Filme gegen Antisemitismus und Rassismus verschwanden mit dem Hitler-Stalin-Pakt 1938 aus den Kinos. Das 1941 gegründete Jüdische Antifaschistische Komitee, dessen prominente Mitglieder (u.a. Ilja Ehrenburg, Sergej Eisenstein, Solomon Michoels) auch in den USA für den Krieg gegen Nazideutschland Geld sammelten, wurde 1948 verboten, die Mitglieder wurden verfolgt, interniert oder umgebracht, wie auch die jüdischen Ärzte, die für das Politbüro tätig waren.

Semen Aranovic berichtet in seiner 140minütigen Dokumentarfilmrecherche »Das große Konzert der Völker« (1991) über die stalinistische Judenverfolgung. Nachdem Stalin die Inguschen und andere Völker vernichtet habe, habe er einen Holocaust an den Juden geplant, der nur durch den Tod des Diktators verhindert worden sei.

Als Laie dachte man auch nach dem Film, dass man mit dem Begriff Holocaust vielleicht etwas vorsichtiger umgehen sollte, als Zuschauer fühlte man sich etwas überfordert, verlor zuweilen den Faden, weil zu viele verschiedene Zeitzeugen fast ununterbrochen reden, als Kritiker hatte man manchmal den Eindruck, die Filmeinspielungen etc. dienten nicht so sehr einem ästhetischen als einem pädagogischen Zweck.
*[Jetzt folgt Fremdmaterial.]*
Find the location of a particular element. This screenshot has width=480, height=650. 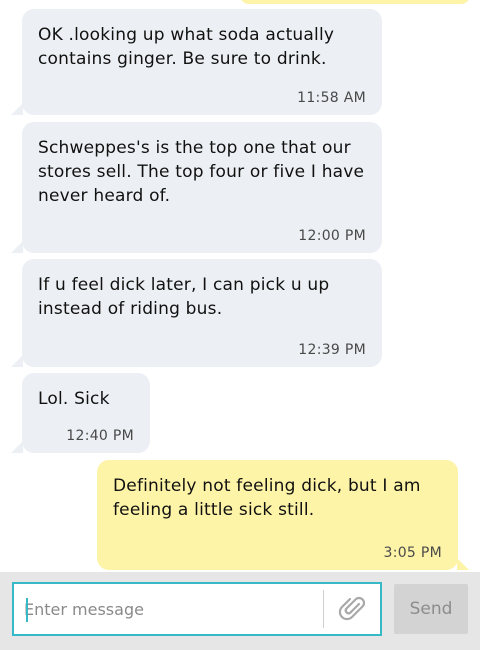

message-input-container is located at coordinates (197, 609).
In anderen Filmen geht es um den englischen Geschäftsmann Nicholas Winton aus Prag, der im Jahr 1939 669 Kinder meist jüdischer Herkunft vor der drohenden Vernichtung rettete und nach London brachte; um georgische Juden, die ihr über 2 000 Jahre altes Shtetl Oni in Richtug Israel verlassen usw.
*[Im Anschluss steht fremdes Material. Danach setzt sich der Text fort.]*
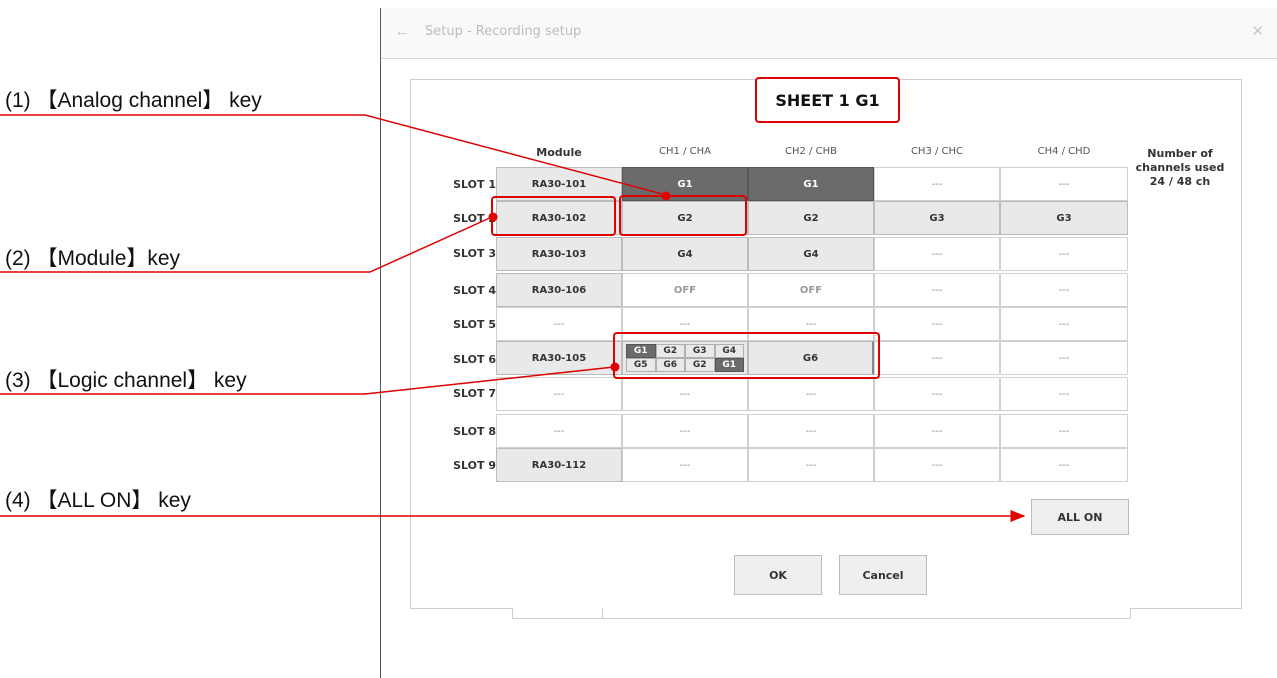 This screenshot has height=678, width=1277. I want to click on callout-logic-channel: (3) 【Logic channel】 key, so click(126, 380).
Es ist alles ja immer auch so viel und so gedrängt. Ein Jahrhundert des Antisemitismus, der ja nicht aufhört, Exodus, Neuanfänge. Manchmal ist man gelangweilt, manchmal fühlt man sich überfordert, oft ist man berührt, und an einem Abend war es erleichternd, mit der israelischen Filmemacherin Michal Avid zu sprechen, die so lustig über die russischen Emigranten sprach, die allesamt Klavierlehrer seien.